▶ _Rows_
===============

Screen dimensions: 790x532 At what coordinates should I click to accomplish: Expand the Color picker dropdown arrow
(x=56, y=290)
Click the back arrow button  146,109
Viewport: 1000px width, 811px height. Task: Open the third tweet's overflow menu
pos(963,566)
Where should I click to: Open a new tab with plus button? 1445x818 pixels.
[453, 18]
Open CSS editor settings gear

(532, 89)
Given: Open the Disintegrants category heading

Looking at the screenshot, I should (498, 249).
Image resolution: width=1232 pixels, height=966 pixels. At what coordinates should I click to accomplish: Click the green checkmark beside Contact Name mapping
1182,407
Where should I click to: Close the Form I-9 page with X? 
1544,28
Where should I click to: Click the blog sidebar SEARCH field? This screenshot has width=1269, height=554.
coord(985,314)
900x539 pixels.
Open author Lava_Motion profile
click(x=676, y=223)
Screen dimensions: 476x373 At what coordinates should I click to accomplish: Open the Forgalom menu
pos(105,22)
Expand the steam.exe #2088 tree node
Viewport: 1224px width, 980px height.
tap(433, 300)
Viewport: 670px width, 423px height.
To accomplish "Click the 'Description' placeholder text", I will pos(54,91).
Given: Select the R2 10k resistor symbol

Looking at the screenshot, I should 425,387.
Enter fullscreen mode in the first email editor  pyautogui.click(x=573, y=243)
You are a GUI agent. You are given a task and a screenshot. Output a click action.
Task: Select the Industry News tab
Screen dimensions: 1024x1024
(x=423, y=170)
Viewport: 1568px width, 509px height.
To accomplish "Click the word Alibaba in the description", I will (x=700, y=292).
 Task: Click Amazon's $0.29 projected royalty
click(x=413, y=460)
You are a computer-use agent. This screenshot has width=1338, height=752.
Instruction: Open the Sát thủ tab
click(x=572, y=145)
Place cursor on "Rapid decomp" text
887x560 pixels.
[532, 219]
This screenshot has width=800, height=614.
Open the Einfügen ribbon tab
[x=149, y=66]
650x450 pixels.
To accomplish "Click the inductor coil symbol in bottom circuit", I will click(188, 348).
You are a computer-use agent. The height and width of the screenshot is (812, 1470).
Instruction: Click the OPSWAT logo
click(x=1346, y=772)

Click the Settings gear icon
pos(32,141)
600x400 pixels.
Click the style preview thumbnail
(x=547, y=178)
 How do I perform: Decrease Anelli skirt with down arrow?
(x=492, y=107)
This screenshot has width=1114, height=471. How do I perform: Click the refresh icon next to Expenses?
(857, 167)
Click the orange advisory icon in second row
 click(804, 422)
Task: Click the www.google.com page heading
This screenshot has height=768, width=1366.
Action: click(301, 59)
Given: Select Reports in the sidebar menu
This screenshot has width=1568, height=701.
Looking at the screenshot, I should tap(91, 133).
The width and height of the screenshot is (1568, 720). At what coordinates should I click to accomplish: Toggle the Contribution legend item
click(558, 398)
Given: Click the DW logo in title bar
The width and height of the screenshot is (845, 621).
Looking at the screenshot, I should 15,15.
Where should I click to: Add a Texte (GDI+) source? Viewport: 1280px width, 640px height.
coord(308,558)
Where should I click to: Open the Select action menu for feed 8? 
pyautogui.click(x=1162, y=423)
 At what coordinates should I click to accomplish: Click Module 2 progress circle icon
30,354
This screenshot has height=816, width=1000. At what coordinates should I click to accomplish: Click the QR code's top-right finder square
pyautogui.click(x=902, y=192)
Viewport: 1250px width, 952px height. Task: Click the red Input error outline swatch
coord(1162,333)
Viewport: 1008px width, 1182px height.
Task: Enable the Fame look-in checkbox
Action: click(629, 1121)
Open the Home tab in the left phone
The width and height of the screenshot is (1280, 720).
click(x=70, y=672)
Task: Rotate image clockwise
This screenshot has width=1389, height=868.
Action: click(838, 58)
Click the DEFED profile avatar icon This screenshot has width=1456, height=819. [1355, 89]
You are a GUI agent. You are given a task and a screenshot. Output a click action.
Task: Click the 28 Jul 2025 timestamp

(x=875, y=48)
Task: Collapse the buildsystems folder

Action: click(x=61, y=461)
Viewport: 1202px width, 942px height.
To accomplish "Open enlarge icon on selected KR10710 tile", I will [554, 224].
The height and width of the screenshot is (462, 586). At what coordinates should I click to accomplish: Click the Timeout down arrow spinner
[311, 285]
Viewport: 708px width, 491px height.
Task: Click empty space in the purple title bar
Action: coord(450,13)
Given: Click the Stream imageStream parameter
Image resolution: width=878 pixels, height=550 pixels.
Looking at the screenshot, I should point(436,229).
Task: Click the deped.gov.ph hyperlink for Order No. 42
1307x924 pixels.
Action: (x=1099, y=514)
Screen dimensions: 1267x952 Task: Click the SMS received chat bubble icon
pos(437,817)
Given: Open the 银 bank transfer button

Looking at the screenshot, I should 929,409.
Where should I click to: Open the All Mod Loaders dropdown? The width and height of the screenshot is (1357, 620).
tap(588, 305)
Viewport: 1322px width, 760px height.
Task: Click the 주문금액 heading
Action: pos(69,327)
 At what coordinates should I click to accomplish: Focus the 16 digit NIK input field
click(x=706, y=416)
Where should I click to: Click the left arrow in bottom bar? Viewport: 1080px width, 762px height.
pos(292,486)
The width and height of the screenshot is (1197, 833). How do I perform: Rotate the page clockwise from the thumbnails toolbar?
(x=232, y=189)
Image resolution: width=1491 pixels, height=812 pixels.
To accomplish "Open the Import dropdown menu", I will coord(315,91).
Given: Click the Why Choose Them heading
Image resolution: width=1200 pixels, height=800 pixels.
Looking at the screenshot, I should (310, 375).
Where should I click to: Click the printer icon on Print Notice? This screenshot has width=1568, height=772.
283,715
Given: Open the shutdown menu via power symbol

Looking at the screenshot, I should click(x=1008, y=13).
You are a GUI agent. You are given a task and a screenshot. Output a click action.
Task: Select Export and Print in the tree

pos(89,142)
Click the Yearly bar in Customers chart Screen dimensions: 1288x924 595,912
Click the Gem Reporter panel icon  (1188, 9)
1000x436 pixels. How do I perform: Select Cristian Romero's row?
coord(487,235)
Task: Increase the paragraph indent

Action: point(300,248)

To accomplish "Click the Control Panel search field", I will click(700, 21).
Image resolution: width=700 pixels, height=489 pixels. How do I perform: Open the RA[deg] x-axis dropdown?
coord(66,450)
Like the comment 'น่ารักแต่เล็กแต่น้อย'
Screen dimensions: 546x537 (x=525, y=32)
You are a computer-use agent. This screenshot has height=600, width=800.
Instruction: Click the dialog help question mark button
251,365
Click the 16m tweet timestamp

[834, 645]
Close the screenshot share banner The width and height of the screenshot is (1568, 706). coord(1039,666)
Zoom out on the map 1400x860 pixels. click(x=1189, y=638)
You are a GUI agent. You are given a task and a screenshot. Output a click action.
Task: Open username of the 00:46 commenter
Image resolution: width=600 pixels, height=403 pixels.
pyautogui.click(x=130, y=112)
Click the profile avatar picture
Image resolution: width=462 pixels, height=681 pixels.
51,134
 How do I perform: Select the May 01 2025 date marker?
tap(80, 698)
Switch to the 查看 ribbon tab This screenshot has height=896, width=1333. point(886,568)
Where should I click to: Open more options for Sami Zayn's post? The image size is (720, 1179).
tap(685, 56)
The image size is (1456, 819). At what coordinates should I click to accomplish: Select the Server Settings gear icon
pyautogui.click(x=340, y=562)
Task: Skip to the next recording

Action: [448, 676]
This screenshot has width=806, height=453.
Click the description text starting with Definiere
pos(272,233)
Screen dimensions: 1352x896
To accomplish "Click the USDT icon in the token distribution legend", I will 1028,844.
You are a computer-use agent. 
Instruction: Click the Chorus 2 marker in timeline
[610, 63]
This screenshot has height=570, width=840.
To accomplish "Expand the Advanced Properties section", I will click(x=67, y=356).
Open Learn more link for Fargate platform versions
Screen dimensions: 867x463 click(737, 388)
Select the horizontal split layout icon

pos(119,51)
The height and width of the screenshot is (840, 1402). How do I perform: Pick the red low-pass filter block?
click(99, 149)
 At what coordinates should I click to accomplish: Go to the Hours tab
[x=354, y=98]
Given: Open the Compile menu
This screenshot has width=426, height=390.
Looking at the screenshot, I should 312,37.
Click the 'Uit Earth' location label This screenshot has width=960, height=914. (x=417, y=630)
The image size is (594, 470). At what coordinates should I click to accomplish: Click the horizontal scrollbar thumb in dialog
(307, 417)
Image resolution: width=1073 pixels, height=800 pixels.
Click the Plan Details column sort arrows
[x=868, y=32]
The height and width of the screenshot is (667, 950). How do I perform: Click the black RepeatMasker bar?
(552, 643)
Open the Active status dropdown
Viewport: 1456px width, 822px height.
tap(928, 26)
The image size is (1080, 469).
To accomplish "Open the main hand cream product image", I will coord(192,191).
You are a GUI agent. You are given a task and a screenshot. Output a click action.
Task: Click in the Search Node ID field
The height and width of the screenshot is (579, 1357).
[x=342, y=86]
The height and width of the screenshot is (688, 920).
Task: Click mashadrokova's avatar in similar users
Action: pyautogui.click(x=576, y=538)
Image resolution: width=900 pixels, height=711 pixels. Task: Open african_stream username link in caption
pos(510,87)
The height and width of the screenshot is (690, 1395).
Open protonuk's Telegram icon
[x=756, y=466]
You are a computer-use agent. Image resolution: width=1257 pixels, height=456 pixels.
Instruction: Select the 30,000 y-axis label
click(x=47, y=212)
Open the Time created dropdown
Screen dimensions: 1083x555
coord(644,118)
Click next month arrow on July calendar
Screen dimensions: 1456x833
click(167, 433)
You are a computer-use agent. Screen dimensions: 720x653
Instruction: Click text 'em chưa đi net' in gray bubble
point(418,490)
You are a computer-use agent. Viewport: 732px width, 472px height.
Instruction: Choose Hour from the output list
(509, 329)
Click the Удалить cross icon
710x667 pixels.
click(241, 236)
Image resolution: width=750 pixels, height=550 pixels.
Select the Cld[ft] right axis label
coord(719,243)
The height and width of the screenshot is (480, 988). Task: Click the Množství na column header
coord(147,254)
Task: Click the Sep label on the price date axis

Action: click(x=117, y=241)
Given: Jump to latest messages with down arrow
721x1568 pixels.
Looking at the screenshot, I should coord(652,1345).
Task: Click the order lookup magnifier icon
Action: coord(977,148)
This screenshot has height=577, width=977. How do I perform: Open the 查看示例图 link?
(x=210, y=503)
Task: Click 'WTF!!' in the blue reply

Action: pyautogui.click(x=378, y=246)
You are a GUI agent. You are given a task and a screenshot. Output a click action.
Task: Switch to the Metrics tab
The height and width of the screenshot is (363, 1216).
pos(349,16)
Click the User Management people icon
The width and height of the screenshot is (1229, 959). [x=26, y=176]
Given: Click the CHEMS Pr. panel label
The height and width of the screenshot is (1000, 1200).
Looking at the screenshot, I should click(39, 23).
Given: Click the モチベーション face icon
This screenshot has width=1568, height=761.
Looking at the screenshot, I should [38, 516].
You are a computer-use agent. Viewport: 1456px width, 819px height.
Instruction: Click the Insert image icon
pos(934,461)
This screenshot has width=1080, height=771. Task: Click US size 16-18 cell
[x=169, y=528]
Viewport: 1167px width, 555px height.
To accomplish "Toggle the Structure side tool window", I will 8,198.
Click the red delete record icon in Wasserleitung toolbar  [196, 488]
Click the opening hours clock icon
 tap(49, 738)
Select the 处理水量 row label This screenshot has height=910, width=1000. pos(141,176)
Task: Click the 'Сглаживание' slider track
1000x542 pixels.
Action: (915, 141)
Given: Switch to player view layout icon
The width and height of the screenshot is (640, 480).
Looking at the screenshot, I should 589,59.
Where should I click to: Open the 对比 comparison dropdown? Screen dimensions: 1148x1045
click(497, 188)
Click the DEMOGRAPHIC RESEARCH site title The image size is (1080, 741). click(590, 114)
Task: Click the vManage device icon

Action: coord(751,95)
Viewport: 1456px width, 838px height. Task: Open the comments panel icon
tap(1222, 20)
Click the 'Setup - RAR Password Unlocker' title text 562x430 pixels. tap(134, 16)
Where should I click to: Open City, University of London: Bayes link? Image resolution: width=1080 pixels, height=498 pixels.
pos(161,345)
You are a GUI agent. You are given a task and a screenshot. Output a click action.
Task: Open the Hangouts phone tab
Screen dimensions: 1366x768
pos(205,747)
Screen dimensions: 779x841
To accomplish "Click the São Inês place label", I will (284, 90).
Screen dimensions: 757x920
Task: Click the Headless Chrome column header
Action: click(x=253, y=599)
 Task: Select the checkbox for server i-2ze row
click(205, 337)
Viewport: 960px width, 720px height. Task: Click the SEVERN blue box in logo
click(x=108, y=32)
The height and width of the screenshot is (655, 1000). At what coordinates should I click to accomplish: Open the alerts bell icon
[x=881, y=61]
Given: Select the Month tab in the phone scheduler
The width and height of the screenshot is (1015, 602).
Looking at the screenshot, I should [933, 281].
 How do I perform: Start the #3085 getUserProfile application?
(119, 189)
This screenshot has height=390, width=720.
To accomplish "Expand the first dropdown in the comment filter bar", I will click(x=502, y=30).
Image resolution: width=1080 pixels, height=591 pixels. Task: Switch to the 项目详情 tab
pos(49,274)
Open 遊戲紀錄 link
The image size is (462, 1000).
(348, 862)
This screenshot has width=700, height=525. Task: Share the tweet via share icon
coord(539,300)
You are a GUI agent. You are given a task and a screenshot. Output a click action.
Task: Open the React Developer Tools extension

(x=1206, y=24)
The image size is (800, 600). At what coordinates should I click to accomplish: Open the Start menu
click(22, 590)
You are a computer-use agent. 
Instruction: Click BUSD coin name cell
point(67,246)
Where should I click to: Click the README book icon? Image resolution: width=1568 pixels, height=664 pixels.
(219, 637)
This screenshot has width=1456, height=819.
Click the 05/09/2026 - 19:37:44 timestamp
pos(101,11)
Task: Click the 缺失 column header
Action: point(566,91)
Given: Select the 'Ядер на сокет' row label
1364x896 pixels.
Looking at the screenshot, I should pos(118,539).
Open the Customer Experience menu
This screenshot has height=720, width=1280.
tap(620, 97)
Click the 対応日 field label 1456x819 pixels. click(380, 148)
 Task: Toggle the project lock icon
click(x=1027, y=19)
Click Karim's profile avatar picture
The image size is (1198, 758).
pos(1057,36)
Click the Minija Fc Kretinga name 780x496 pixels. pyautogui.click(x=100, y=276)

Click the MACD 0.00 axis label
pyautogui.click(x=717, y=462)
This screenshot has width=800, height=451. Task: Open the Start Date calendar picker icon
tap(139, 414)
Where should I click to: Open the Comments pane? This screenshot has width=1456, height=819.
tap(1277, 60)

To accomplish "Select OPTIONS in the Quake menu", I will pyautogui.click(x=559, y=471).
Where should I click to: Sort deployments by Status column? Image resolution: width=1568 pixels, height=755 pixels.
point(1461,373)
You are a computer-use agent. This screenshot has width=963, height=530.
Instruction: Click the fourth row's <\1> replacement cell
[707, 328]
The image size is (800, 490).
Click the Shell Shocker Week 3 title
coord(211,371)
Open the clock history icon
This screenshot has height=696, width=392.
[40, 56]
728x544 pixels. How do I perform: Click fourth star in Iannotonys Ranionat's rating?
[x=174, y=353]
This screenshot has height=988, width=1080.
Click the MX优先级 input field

===============

▶ _Short task_
Copy the records word for word, from the first line through the line that contains "Enter fullscreen mode".

▶ _Task output_
Screen dimensions: 790x532 At what coordinates should I click to accomplish: Expand the Color picker dropdown arrow
(x=56, y=290)
Click the back arrow button  146,109
Viewport: 1000px width, 811px height. Task: Open the third tweet's overflow menu
pos(963,566)
Where should I click to: Open a new tab with plus button? 1445x818 pixels.
[453, 18]
Open CSS editor settings gear

(532, 89)
Given: Open the Disintegrants category heading

Looking at the screenshot, I should (498, 249).
Image resolution: width=1232 pixels, height=966 pixels. At what coordinates should I click to accomplish: Click the green checkmark beside Contact Name mapping
1182,407
Where should I click to: Close the Form I-9 page with X? 
1544,28
Where should I click to: Click the blog sidebar SEARCH field? This screenshot has width=1269, height=554.
coord(985,314)
900x539 pixels.
Open author Lava_Motion profile
click(x=676, y=223)
Screen dimensions: 476x373 At what coordinates should I click to accomplish: Open the Forgalom menu
pos(105,22)
Expand the steam.exe #2088 tree node
Viewport: 1224px width, 980px height.
tap(433, 300)
Viewport: 670px width, 423px height.
To accomplish "Click the 'Description' placeholder text", I will pos(54,91).
Given: Select the R2 10k resistor symbol

Looking at the screenshot, I should 425,387.
Enter fullscreen mode in the first email editor  pyautogui.click(x=573, y=243)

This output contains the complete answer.